If you want chips then have them as a treat, if you don't then don't.

SuperFurryDoggy · 02/06/2020 11:03

She wants fish and chips.
You don’t want fish and chips.

The reasons for this are immaterial to be honest. It would be different if you were going round her house for a meal and we’re dictating what she was preparing.

What would her attitude be if you said you were going to buy a Chinese takeaway instead? In other words, is her issue that you’ll be eating something different, or is her issue that you’ll be eating something healthy?

SuperFurryDoggy · 02/06/2020 11:04

*we’re dictating = were dictating

TemoraryUsername · 02/06/2020 11:11

People are such wankers around what other people put into their own bodies! I think I'd either lose patience and tell her exactly what I think of her trying to manipulate me, or I'd just call off the meeting with an excuse if I couldn't be bothered with that.

Not respecting others' food choices is very similar to not respecting somebody's right to not be touched - it's a bodily integrity thing and it absolutely sucks that there are people even on this thread trying to downplay and rationalise it. She doesn't enjoy fish and chips, why the hell should she "use it as her treat day" when "treat days" may not be within her model anyway, and it's not a treat to her?!

thecatsthecats · 02/06/2020 11:12

Always be sure? Really? Some people must have some very odd friends.

@Bluesheep8

Do you honestly have no one in your life who you would casually use the word friend for, but who doesn't really fulfil that niche?

One of my best friends is from university. In the 'we know what's going on in each other's lives and care about each other' sense.

I see her as often with a mutual friend, a woman we both flat shared with at university. I don't chit chat much with the mutual friend, and she's actually quite the bitch. But it would devastate my actual friend if I cut her out, and I wouldn't do that to her.

She's really a frenemy, but for the sake of casual conversation, I'd say 'friend'.

I don't know anyone in real life who is able to neatly compartmentalise their life into exclusively people they like.

scheffsm · 02/06/2020 11:12

This sort of thing drives me mad and it's one of the reasons I have big protective walls up around myself which few people get inside. This might sound over the top but I've had years of having to deal with people pushing my boundaries. I don't cope well when people go on and on and on about something and push, push, push. I try to tell them calmly but by the time I've said something 10 times I tend to get snappy and then there's uproar.
I really don't understand why people continue to push like that when they've politely been told no.
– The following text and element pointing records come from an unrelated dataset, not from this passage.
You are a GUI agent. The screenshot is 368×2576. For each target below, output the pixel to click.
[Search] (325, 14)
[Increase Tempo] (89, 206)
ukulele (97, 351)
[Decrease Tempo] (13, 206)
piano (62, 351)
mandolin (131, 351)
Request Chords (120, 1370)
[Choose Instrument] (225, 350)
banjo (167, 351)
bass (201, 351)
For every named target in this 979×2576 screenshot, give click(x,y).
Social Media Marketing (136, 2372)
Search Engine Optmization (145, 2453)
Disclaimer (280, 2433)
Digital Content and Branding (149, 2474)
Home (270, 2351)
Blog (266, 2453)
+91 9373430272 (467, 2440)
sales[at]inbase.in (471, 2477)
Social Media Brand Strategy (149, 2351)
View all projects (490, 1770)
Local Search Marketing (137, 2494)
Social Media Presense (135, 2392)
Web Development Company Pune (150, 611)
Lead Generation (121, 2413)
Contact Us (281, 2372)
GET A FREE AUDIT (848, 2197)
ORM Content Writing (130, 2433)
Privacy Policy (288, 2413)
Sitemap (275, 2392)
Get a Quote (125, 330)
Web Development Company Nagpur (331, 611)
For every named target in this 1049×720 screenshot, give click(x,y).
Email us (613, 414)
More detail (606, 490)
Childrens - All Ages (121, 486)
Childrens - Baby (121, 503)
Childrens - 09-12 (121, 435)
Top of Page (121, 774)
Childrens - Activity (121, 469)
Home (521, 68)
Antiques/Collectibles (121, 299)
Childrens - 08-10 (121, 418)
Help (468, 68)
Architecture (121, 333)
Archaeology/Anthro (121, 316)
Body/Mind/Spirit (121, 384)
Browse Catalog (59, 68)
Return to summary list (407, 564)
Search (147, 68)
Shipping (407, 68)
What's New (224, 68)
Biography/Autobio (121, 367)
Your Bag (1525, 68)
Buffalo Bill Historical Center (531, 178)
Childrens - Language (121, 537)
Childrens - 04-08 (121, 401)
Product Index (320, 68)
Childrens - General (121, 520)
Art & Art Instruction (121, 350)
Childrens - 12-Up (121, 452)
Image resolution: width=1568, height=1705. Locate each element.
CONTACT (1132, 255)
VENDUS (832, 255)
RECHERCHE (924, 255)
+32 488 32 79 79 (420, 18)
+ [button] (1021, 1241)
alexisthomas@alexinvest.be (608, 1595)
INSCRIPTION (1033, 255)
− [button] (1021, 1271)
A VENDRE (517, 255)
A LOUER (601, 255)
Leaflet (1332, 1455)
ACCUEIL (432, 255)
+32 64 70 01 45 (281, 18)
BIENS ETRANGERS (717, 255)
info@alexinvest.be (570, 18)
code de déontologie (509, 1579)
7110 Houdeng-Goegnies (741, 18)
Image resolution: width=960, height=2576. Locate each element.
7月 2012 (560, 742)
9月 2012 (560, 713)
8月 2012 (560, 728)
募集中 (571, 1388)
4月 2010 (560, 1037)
It's happened to me with food things, alcohol, going out to parties and people pushing too much to get personal information and gossip out of me.
I suppose my strategies aren't very good for dealing with this so now I just have my walls up and let few people in.

With this friend I'd tell her one more time that you won't be eating the fish and chips and will bring your own food. If she then continues to push tell her you'll meet her another time for a different activity instead. She can always find another friend to go for fish and chips with.
But I suspect when she finally realizes you won't be moved on this issue she'll get annoyed with you and make you out to be the bad one.

I don't think I could be bothered with her to be honest. Most reasonable people would just accept what you say and your reasons and leave it at that.